## INSTRUCTIONS TO FOLLOW:
The lines below, from the one holding "Instruction: Click the" through the final line, are to be copied exactly, with no other lines and no pictures.

INFORMATION PROVIDED below:

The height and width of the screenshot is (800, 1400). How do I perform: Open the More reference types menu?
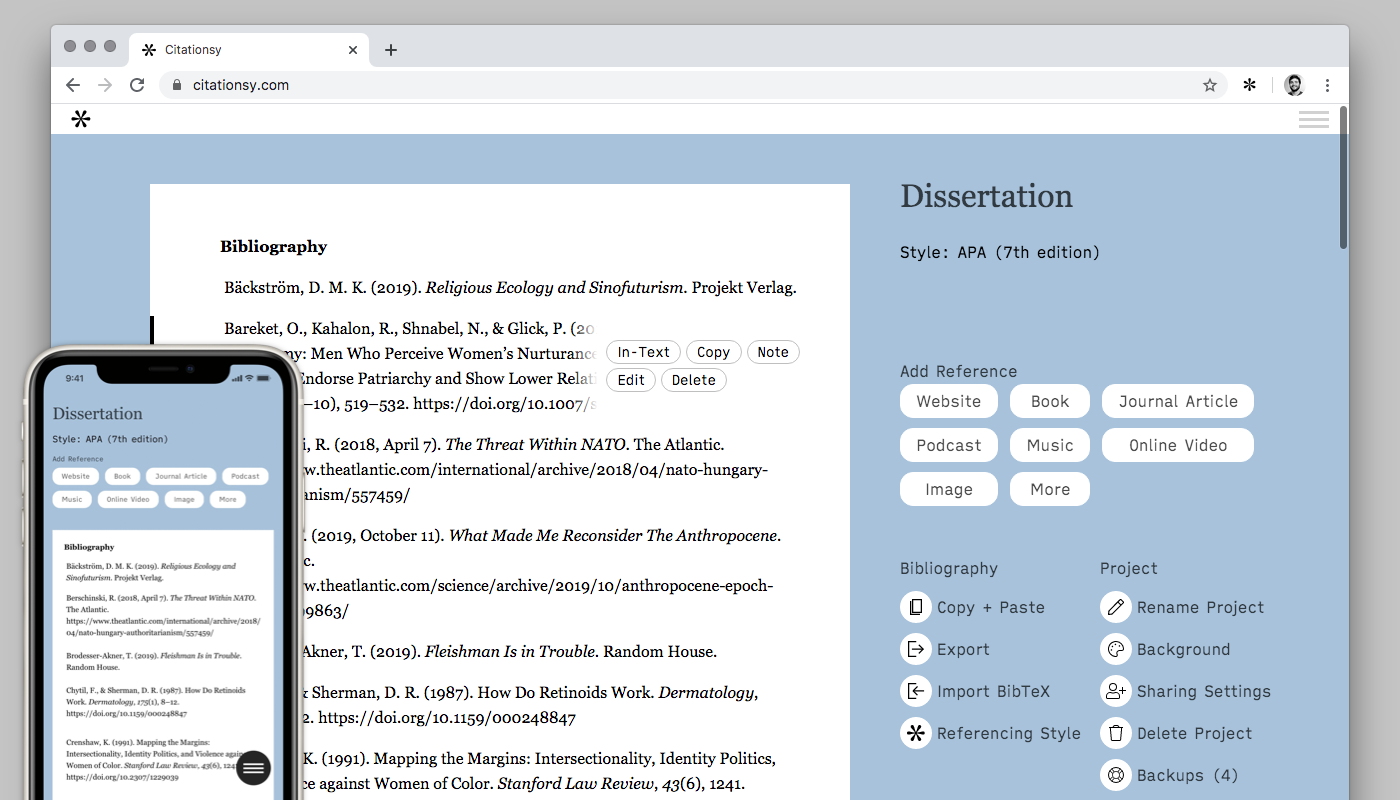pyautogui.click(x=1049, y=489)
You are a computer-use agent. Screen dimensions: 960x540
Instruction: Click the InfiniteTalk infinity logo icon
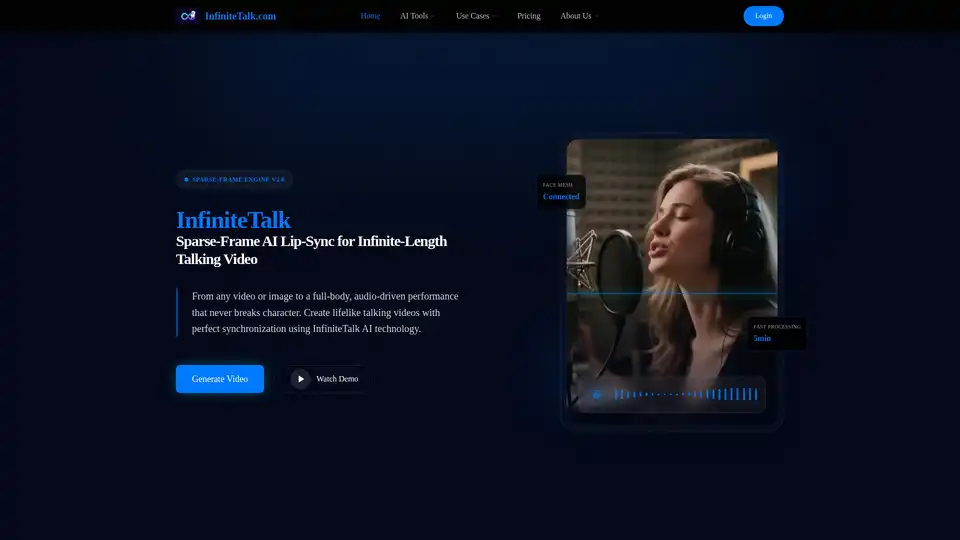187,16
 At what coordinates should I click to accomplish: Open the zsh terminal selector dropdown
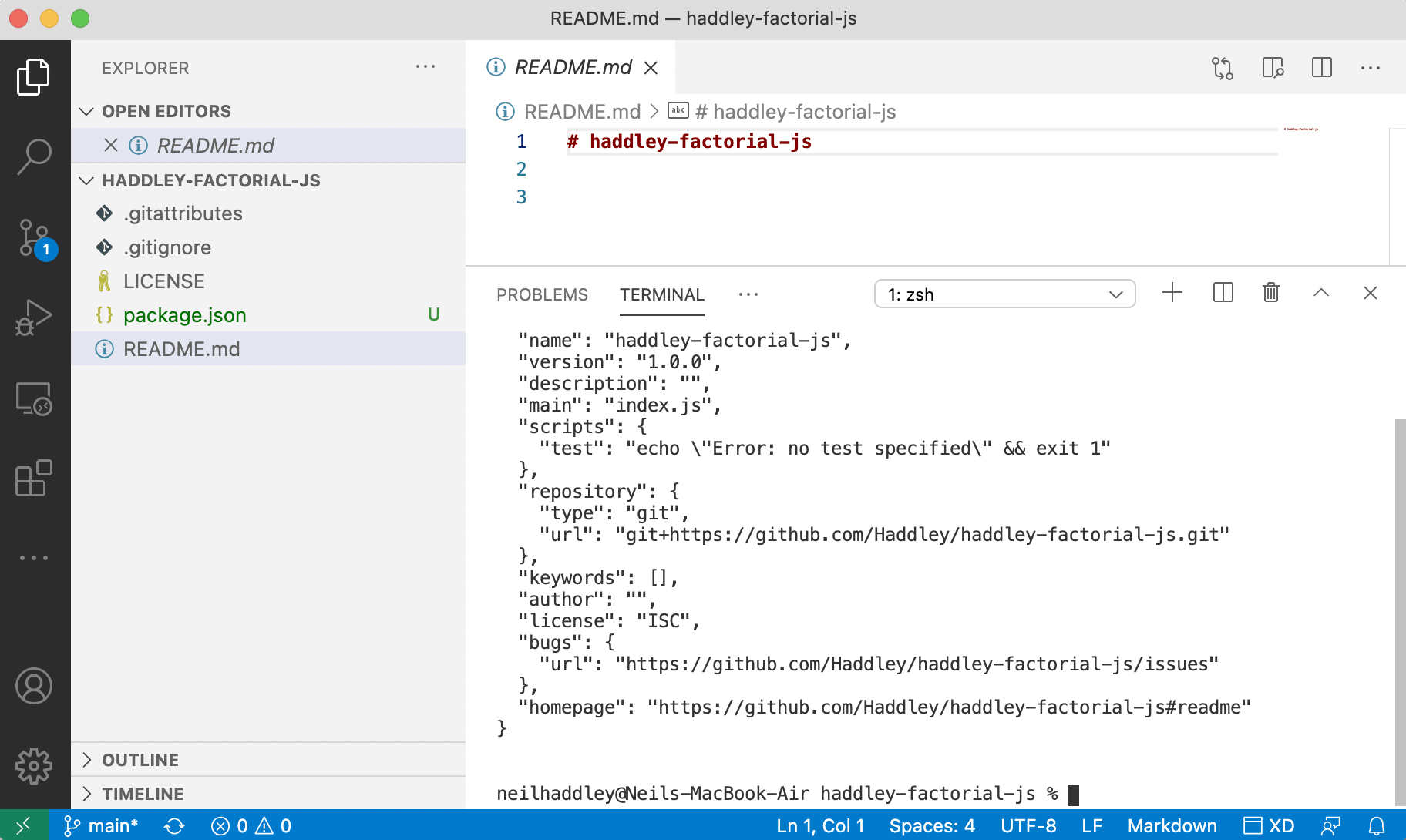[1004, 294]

End of INFORMATION PROVIDED.

## SOLUTION TO THIS TASK:
Instruction: Click the InfiniteTalk infinity logo icon
187,16
 At what coordinates should I click to accomplish: Open the zsh terminal selector dropdown
[1004, 294]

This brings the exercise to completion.